Text excerpt START
A simpler picture. Think of red-bean buns. A factory-baked one sits on a convenience-store shelf. A hand-kneaded one sits in an alley bakery where a grandfather has been mixing dough at dawn for 30 years. Scientifically, the taste might be close. So why do people drive across town for the alley version?
The Who is attached. Thirty years. Dawn dough. The grandfather's hands. Customers aren't buying the bread; they're buying the person standing next to it. The AI era is exactly this. Factories are getting smarter, cheaper, faster. Buns — the What — can now be stamped out by anyone. In that moment, the grandfather's value doesn't shrink. It sharpens. The factory and the grandfather have finally become distinguishable.
Let's see the asymmetry in numbers.
| Upload | Layer | Views around day 3 |
|---|---|---|
| OpenAI DevDay keynote | What (tech news) | ~1.35 million |
| 15-years-later stage | Who (one life) | ~2.5 million |
Most would have guessed the opposite weight. The world's biggest AI company versus a single contestant on a regional show. Yet the human-story side pulled 1.8× more views. And the update video was watched for information, while the stage clip was watched for feeling. Completion rate, re-share rate, comment count — every downstream metric tilts toward the latter.
Here comes the first aha.
The stronger AI gets, the cheaper What becomes, and accordingly, the more valuable Who becomes. At equal production weight, content with a person attached pulls harder.
This isn't sentimental advice. It's the arithmetic of where human attention lands inside an attention economy.
So how do you apply this to your own work? One question.
"Can I see a person next to this artifact?"
If the answer is no, your content is indistinguishable from the millions AI already makes tonight. If yes, no amount of AI flood washes your seat away.
Check three layers concretely. First, is the process visible? Don't post only the finished piece — show why you made it, where you got stuck, how many drafts you killed. Second, is the reason visible? The context of why it had to be you, not someone else. Third, is the time visible? Not today's afternoon, but the trace that this is a question you've been carrying for years.
Concretely. Suppose you drafted a blog post with AI help.
Version A. Title: "Three things to focus on in the AI era." Clean intro, three points, conclusion. Done. Readable. Logical. But AI can generate 100,000 of these tonight.
Text excerpt END
Apply what you read —
• a. Update the excerpt on AI and human value by rewriting it from "The stronger AI" up to and including "attached pulls harder.", with "pulls harder" changed to "draws more attention".
• b. Using the excerpt on AI and human value, answer these:
(i) For how many years has the grandfather been mixing dough at dawn?
(ii) About how many views around day 3 did the OpenAI DevDay keynote get?
(iii) How many times more views did the human-story side pull?
Data provided START
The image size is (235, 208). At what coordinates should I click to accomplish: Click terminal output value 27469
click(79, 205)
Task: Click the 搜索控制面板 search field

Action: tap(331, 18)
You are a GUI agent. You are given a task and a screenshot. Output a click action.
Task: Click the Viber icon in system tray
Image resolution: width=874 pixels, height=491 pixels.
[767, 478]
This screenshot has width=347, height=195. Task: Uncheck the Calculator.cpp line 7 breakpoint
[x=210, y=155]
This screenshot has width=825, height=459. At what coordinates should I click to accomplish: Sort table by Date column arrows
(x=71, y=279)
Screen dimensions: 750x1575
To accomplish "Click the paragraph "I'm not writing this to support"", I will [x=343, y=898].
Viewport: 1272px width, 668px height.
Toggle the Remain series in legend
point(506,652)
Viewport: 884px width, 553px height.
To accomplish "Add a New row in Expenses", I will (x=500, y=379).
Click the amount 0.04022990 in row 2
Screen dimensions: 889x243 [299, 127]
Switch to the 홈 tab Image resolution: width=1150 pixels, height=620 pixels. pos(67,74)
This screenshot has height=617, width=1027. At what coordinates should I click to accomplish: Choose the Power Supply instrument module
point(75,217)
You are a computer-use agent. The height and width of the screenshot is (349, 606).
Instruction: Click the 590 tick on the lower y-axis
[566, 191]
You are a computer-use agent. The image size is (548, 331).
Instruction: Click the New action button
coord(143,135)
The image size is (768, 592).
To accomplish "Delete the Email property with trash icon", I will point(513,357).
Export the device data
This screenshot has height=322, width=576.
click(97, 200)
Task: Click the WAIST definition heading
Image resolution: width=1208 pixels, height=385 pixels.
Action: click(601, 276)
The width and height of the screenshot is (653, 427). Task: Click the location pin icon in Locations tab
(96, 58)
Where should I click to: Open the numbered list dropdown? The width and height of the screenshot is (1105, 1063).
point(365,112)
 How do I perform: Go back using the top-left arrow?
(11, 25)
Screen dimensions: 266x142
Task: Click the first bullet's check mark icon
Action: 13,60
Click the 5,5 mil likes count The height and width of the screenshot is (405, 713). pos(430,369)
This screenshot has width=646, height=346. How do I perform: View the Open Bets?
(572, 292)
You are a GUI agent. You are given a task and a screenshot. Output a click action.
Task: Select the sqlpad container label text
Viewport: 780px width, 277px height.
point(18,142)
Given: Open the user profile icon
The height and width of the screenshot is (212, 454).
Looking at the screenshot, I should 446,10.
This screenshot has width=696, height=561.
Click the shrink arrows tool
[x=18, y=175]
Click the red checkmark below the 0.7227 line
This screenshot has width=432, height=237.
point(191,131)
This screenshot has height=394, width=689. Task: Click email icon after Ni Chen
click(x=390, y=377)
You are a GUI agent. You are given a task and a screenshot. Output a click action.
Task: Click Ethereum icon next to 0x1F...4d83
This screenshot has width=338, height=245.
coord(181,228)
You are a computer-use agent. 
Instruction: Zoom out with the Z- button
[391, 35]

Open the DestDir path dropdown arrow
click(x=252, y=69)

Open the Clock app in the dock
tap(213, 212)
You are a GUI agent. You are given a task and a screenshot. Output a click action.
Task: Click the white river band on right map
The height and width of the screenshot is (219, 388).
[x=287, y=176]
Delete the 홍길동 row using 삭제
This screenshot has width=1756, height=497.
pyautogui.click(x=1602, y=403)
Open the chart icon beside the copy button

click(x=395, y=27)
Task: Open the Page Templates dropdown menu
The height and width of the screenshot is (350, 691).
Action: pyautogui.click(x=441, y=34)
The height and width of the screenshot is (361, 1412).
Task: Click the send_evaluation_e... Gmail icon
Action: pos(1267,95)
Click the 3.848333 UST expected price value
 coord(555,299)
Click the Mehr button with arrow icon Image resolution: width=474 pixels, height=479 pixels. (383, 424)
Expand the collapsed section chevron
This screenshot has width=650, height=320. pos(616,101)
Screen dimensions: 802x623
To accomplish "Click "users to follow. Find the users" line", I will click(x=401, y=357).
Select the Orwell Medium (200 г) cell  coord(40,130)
Data provided END
Responses in order —
• a.
The stronger AI gets, the cheaper What becomes, and accordingly, the more valuable Who becomes. At equal production weight, content with a person attached draws more attention.

• b.
(i) 30 years
(ii) About 1.35 million
(iii) 1.8 times more